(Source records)

=== Section Start ===

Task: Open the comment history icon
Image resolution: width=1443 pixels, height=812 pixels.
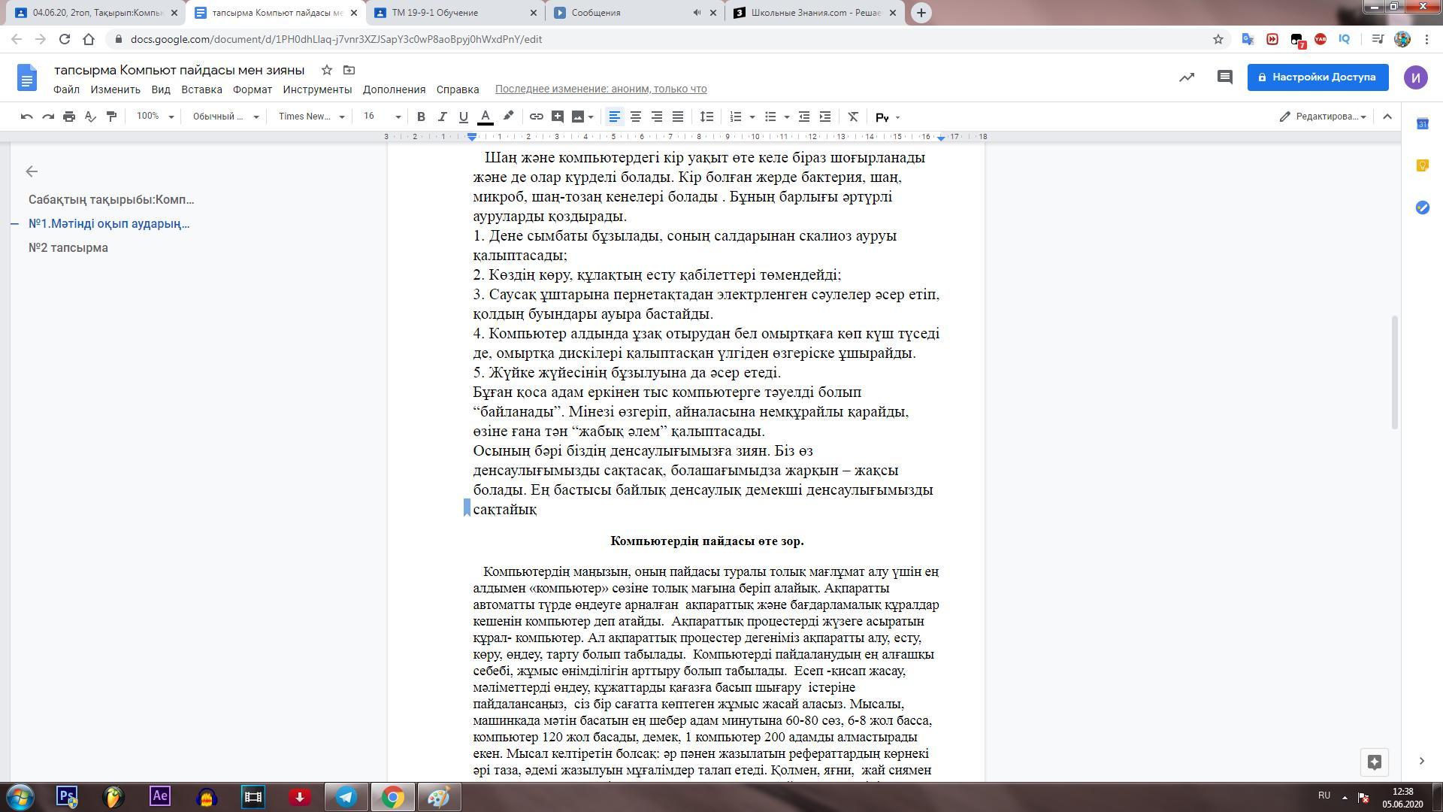Action: coord(1224,77)
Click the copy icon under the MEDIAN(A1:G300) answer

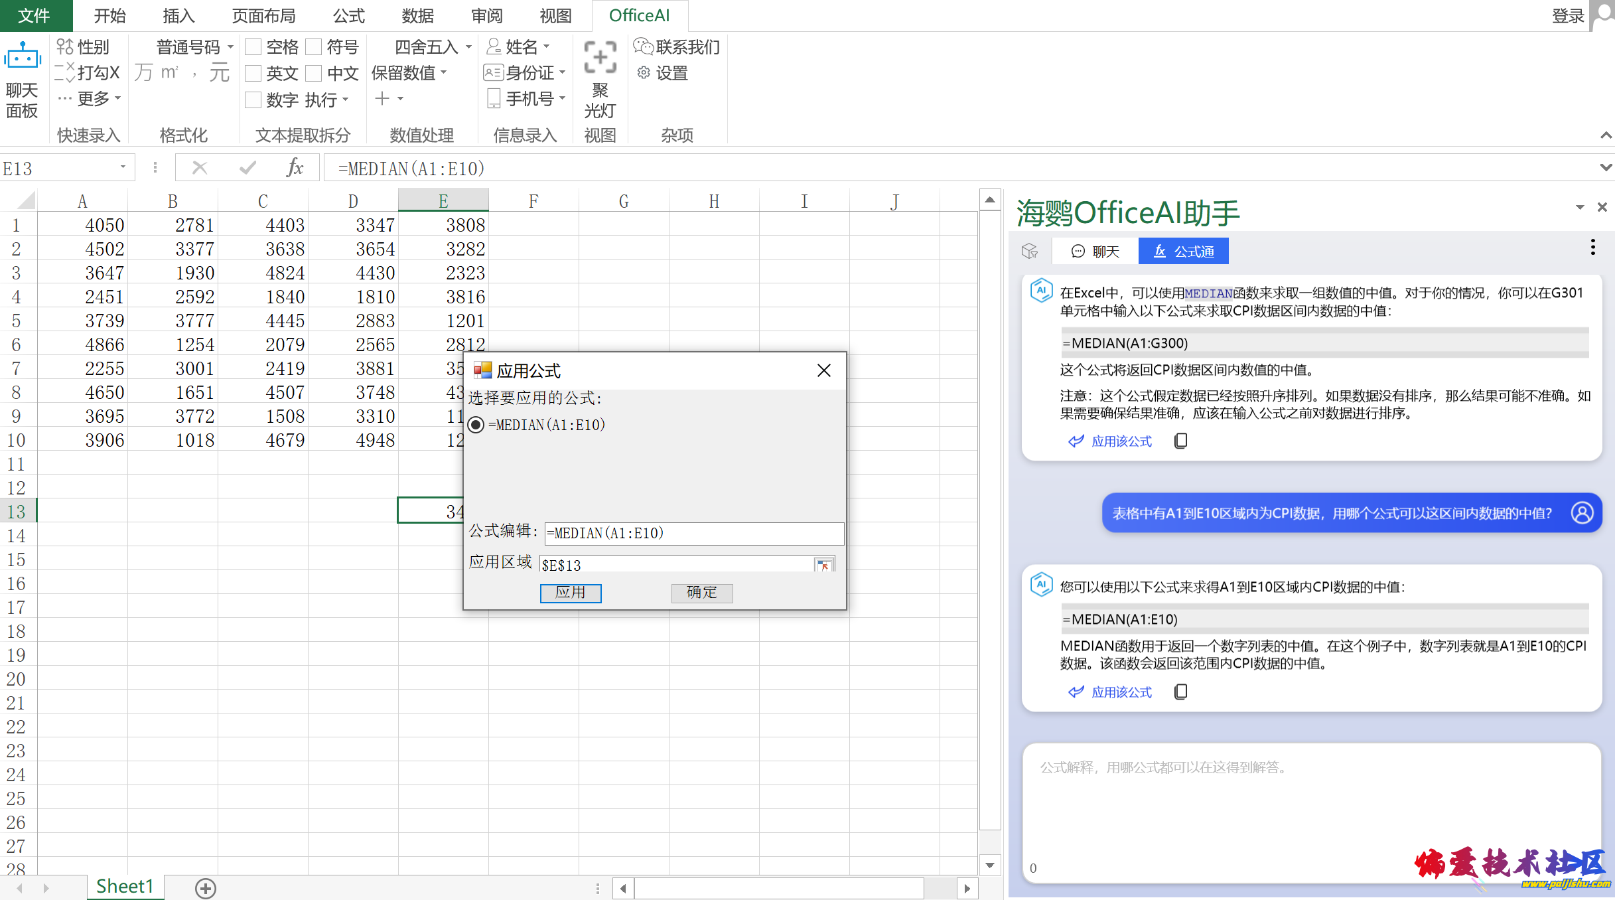(x=1181, y=441)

=== Section End ===

▸ What to produce
Once the pictures are set aside, what is needed is the lines from the line with "Image resolution: width=1443" through the end of the data, written out exactly and alone.

▸ Exercise output
Image resolution: width=1443 pixels, height=812 pixels.
Action: coord(1224,77)
Click the copy icon under the MEDIAN(A1:G300) answer

(x=1181, y=441)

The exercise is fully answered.